● GIVEN TEXT
↓

The prediction vector (binary: 0 or 1).

Returns

T

The proportion of positive predictions (predictions equal to 1).

Remarks

For Beginners: This method calculates what fraction of predictions are positive (1).

For example, if predictions are [1, 0, 1, 1, 0], the positive rate would be 3/5 = 0.6 (60% of predictions are positive).

This is a key metric for fairness - if one group has a much higher positive rate than another, it might indicate bias in the model.

ComputePrecision(Vector<T>, Vector<T>)

Computes the Precision (Positive Predictive Value).

public static T ComputePrecision(Vector<T> predictions, Vector<T> actualLabels)

Parameters

predictions Vector<T>

The prediction vector (binary: 0 or 1).

actualLabels Vector<T>

The actual label vector (binary: 0 or 1).

Returns

T

The proportion of positive predictions that were actually correct.

Remarks

For Beginners: This method calculates how accurate the positive predictions are.

Precision = (True Positives) / (True Positives + False Positives)

For example, if the model made 10 positive predictions and 8 of them were correct, the precision would be 8/10 = 0.8 (80%).

In fairness analysis, we want precision to be similar across all groups. If positive predictions are more reliable for one group than another, that's a form of bias.

ComputeTruePositiveRate(Vector<T>, Vector<T>)

Computes the True Positive Rate (TPR) or Recall.

public static T ComputeTruePositiveRate(Vector<T> predictions, Vector<T> actualLabels)

Parameters

predictions Vector<T>

The prediction vector (binary: 0 or 1).

actualLabels Vector<T>

The actual label vector (binary: 0 or 1).

Returns

T

The proportion of actual positives that were correctly predicted as positive.

Remarks

For Beginners: This method calculates how good the model is at identifying positive cases.

TPR = (True Positives) / (True Positives + False Negatives)

For example, if there are 10 actual positive cases and the model correctly identified 8 of them, the TPR would be 8/10 = 0.8 (80%).

In fairness analysis, we want the TPR to be similar across all groups. If the model is better at identifying positive cases for one group than another, that's a form of bias.

GetGroupIndices(Vector<T>, T)

Gets the indices of all samples belonging to a specific group.

public static List<int> GetGroupIndices(Vector<T> sensitiveFeature, T groupValue)

Parameters

sensitiveFeature Vector<T>

The sensitive feature vector.

groupValue T

The group value to search for.

Returns

List<int>

A list of indices where the sensitive feature matches the group value.

Remarks

For Beginners: This method finds the positions of all members of a specific group.

For example, if your sensitive feature is [1, 0, 1, 0, 1] and groupValue is 1, this method would return [0, 2, 4] (the positions where the value is 1).

This allows us to isolate data for a specific group so we can analyze how the model treats that group separately.

GetSubset(Vector<T>, List<int>)

Extracts a subset of a vector based on specified indices.

↑

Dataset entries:
↓

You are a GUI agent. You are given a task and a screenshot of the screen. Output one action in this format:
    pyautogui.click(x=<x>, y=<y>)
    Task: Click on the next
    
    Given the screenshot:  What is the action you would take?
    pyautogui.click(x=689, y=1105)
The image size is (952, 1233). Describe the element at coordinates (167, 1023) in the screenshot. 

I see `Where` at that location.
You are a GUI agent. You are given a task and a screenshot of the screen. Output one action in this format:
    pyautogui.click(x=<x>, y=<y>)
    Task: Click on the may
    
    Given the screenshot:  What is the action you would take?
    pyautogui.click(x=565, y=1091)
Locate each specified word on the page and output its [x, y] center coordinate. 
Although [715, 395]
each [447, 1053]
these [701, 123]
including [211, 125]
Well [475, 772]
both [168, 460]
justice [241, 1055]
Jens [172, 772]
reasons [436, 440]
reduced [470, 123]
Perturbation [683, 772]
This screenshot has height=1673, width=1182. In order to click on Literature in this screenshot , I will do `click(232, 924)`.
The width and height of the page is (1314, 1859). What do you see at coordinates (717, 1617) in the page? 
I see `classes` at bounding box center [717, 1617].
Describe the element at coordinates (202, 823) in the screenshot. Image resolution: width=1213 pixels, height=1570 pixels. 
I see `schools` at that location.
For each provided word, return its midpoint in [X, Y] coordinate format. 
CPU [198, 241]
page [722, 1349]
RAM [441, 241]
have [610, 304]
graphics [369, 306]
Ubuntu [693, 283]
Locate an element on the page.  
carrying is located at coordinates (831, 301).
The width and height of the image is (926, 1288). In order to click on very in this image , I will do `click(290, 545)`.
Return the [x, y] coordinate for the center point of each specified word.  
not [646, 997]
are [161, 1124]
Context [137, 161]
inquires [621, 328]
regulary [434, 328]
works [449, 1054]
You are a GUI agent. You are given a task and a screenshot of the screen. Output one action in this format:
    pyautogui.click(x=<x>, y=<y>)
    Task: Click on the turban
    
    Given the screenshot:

↑

● WHAT TO WORK ON
A) Answer these from the method documentation:
(i) What formula does it give for precision?
(ii) For a sensitive feature of [1, 0, 1, 0, 1] and a groupValue of 1, what does GetGroupIndices return?
(iii) What is the return type of GetGroupIndices?
B) Summarize the method documentation in two sentences.
C) List each method in the method documentation whose name and parameter types appear together in a heading, giving each as shown.

● RESULTS BY TASK
A)
(i) Precision = (True Positives) / (True Positives + False Positives)
(ii) [0, 2, 4]
(iii) List<int>

B) The method documentation covers fairness-analysis methods that compute, from binary (0 or 1) vectors, the proportion of positive predictions, precision as true positives over true positives plus false positives, and the true positive rate as true positives over true positives plus false negatives. It states that differences in these metrics between groups can indicate bias, and it describes GetGroupIndices, which returns the positions where a sensitive feature matches a given group value so that each group can be analyzed separately.

C)
- ComputePrecision(Vector<T>, Vector<T>)
- ComputeTruePositiveRate(Vector<T>, Vector<T>)
- GetGroupIndices(Vector<T>, T)
- GetSubset(Vector<T>, List<int>)